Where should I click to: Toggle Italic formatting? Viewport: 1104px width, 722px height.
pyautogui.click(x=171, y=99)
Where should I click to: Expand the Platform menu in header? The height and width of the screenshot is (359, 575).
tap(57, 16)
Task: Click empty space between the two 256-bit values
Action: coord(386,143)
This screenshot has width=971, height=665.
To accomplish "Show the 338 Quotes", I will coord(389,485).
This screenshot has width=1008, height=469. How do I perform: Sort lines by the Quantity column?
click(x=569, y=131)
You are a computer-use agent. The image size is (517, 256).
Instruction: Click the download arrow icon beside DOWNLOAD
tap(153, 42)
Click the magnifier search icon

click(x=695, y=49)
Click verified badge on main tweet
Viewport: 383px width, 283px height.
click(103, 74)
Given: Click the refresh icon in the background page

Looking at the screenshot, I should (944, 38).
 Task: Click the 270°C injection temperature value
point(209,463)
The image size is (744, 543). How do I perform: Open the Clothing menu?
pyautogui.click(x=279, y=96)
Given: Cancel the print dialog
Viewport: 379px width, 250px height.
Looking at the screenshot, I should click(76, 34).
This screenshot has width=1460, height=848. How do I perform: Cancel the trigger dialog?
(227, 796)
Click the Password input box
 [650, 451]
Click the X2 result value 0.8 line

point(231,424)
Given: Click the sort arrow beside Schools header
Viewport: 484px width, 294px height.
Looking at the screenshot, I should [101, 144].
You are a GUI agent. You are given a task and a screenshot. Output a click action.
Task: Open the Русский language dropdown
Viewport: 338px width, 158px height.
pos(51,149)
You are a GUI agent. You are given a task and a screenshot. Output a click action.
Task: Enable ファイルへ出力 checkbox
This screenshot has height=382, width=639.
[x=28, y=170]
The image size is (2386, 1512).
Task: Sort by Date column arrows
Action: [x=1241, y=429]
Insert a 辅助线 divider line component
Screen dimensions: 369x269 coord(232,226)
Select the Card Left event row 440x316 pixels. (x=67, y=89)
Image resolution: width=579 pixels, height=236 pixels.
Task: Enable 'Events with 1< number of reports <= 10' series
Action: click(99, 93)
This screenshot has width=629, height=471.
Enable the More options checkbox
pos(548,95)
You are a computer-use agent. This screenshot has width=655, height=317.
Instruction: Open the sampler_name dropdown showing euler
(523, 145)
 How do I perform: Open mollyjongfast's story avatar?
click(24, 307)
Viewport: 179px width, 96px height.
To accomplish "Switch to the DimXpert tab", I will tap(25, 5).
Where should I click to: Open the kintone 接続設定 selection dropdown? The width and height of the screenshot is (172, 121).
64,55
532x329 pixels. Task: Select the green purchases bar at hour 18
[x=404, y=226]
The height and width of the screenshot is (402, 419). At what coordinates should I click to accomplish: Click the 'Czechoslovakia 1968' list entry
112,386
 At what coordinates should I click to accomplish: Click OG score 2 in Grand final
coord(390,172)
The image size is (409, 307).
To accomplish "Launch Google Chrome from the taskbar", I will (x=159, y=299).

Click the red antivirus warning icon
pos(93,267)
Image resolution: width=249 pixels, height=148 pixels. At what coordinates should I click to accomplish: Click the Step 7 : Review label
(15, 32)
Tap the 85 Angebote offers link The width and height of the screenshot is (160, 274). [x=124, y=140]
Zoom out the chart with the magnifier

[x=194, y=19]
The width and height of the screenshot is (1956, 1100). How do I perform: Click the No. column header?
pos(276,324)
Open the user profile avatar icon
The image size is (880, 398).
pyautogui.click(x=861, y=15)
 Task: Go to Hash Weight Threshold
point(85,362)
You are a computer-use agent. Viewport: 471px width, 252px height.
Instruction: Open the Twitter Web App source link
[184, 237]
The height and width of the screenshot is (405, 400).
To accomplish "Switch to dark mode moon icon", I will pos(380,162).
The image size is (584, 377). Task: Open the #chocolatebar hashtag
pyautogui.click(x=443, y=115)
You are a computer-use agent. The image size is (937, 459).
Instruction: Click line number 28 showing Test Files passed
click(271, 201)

◆ ◆ ◆ ◆ ◆ ◆ ◆

— PROBLEM DETAILS —
Write out every record exactly as it appears above.

— EXERCISE RESPONSE —
Where should I click to: Toggle Italic formatting? Viewport: 1104px width, 722px height.
pyautogui.click(x=171, y=99)
Where should I click to: Expand the Platform menu in header? The height and width of the screenshot is (359, 575).
tap(57, 16)
Task: Click empty space between the two 256-bit values
Action: coord(386,143)
This screenshot has width=971, height=665.
To accomplish "Show the 338 Quotes", I will coord(389,485).
This screenshot has width=1008, height=469. How do I perform: Sort lines by the Quantity column?
click(x=569, y=131)
You are a computer-use agent. The image size is (517, 256).
Instruction: Click the download arrow icon beside DOWNLOAD
tap(153, 42)
Click the magnifier search icon

click(x=695, y=49)
Click verified badge on main tweet
Viewport: 383px width, 283px height.
click(103, 74)
Given: Click the refresh icon in the background page

Looking at the screenshot, I should (944, 38).
 Task: Click the 270°C injection temperature value
point(209,463)
The image size is (744, 543). How do I perform: Open the Clothing menu?
pyautogui.click(x=279, y=96)
Given: Cancel the print dialog
Viewport: 379px width, 250px height.
Looking at the screenshot, I should click(76, 34).
This screenshot has width=1460, height=848. How do I perform: Cancel the trigger dialog?
(227, 796)
Click the Password input box
 [650, 451]
Click the X2 result value 0.8 line

point(231,424)
Given: Click the sort arrow beside Schools header
Viewport: 484px width, 294px height.
Looking at the screenshot, I should [101, 144].
You are a GUI agent. You are given a task and a screenshot. Output a click action.
Task: Open the Русский language dropdown
Viewport: 338px width, 158px height.
pos(51,149)
You are a GUI agent. You are given a task and a screenshot. Output a click action.
Task: Enable ファイルへ出力 checkbox
This screenshot has height=382, width=639.
[x=28, y=170]
The image size is (2386, 1512).
Task: Sort by Date column arrows
Action: [x=1241, y=429]
Insert a 辅助线 divider line component
Screen dimensions: 369x269 coord(232,226)
Select the Card Left event row 440x316 pixels. (x=67, y=89)
Image resolution: width=579 pixels, height=236 pixels.
Task: Enable 'Events with 1< number of reports <= 10' series
Action: click(99, 93)
This screenshot has width=629, height=471.
Enable the More options checkbox
pos(548,95)
You are a computer-use agent. This screenshot has width=655, height=317.
Instruction: Open the sampler_name dropdown showing euler
(523, 145)
 How do I perform: Open mollyjongfast's story avatar?
click(24, 307)
Viewport: 179px width, 96px height.
To accomplish "Switch to the DimXpert tab", I will tap(25, 5).
Where should I click to: Open the kintone 接続設定 selection dropdown? The width and height of the screenshot is (172, 121).
64,55
532x329 pixels. Task: Select the green purchases bar at hour 18
[x=404, y=226]
The height and width of the screenshot is (402, 419). At what coordinates should I click to accomplish: Click the 'Czechoslovakia 1968' list entry
112,386
 At what coordinates should I click to accomplish: Click OG score 2 in Grand final
coord(390,172)
The image size is (409, 307).
To accomplish "Launch Google Chrome from the taskbar", I will (x=159, y=299).

Click the red antivirus warning icon
pos(93,267)
Image resolution: width=249 pixels, height=148 pixels. At what coordinates should I click to accomplish: Click the Step 7 : Review label
(15, 32)
Tap the 85 Angebote offers link The width and height of the screenshot is (160, 274). [x=124, y=140]
Zoom out the chart with the magnifier

[x=194, y=19]
The width and height of the screenshot is (1956, 1100). How do I perform: Click the No. column header?
pos(276,324)
Open the user profile avatar icon
The image size is (880, 398).
pyautogui.click(x=861, y=15)
 Task: Go to Hash Weight Threshold
point(85,362)
You are a computer-use agent. Viewport: 471px width, 252px height.
Instruction: Open the Twitter Web App source link
[184, 237]
The height and width of the screenshot is (405, 400).
To accomplish "Switch to dark mode moon icon", I will pos(380,162).
The image size is (584, 377). Task: Open the #chocolatebar hashtag
pyautogui.click(x=443, y=115)
You are a computer-use agent. The image size is (937, 459).
Instruction: Click line number 28 showing Test Files passed
click(271, 201)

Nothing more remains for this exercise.